Using the data below, output a verbatim copy of the lines between the one holding "This screenshot has" and the one holding "Task: Expand the Razem total price breakdown", inclusive, without any pictures.

■ SUPPLIED MATERIAL ■
=== Section Start ===

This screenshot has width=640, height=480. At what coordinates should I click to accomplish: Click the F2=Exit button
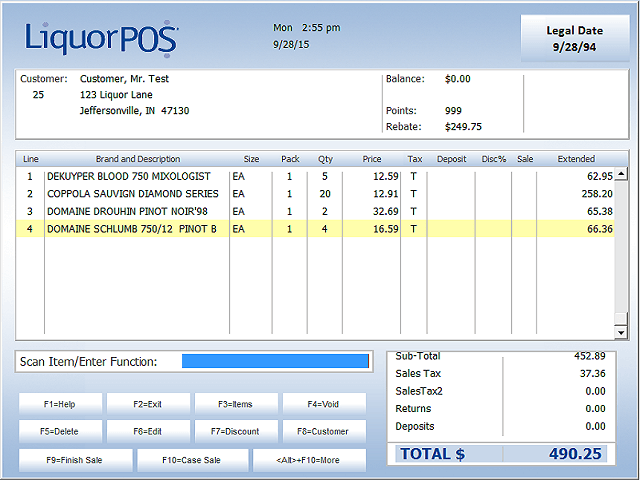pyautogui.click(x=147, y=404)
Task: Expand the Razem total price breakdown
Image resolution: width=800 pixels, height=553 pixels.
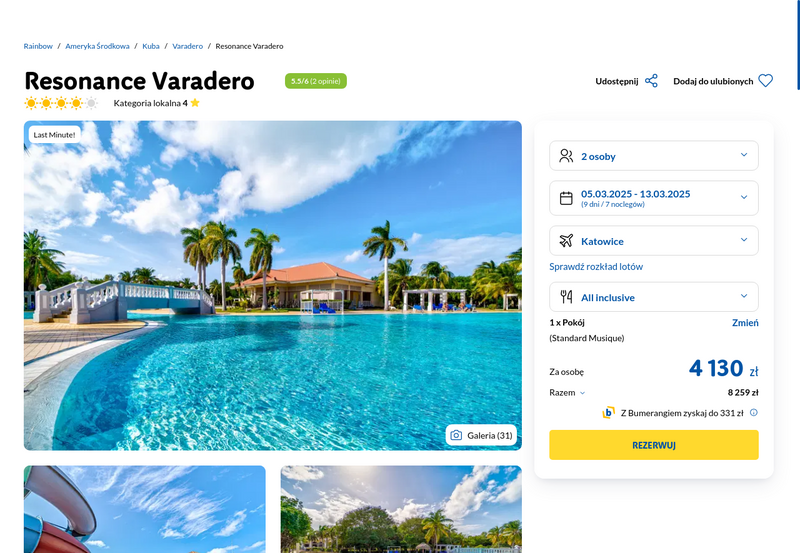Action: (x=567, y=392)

=== Section End ===
=== Section Start ===

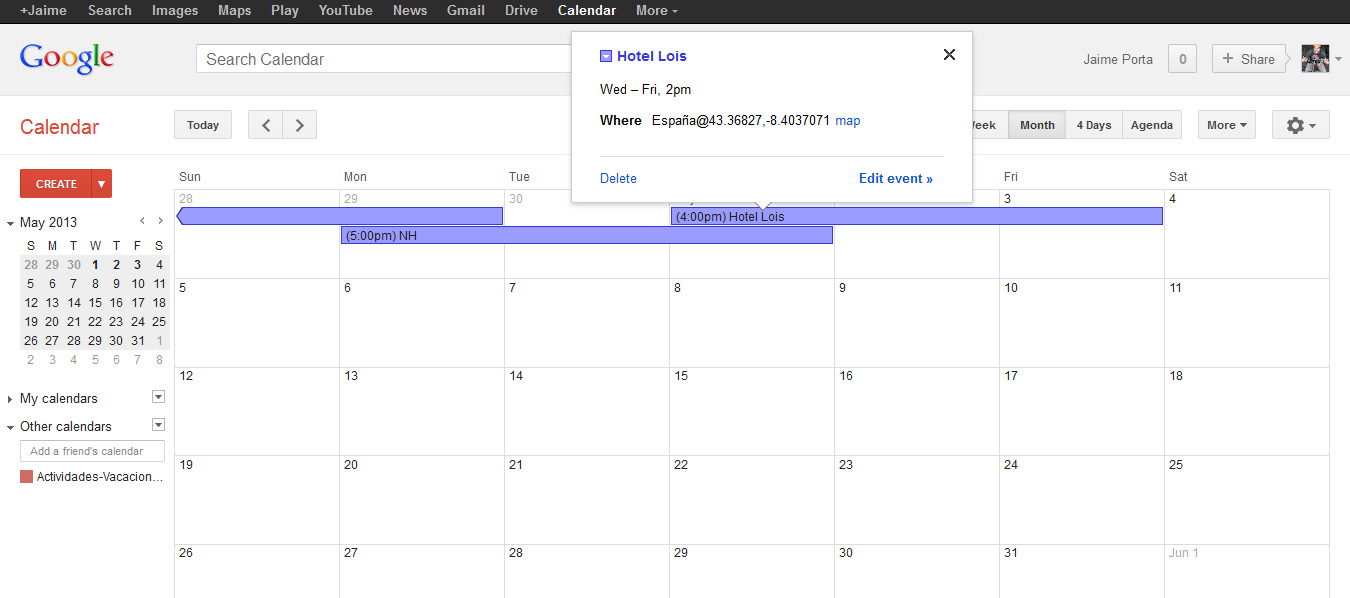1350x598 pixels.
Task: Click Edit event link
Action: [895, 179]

=== Section End ===

■ THE ANSWER ■
This screenshot has width=640, height=480. At what coordinates should I click to accomplish: Click the F2=Exit button
pyautogui.click(x=147, y=404)
Task: Expand the Razem total price breakdown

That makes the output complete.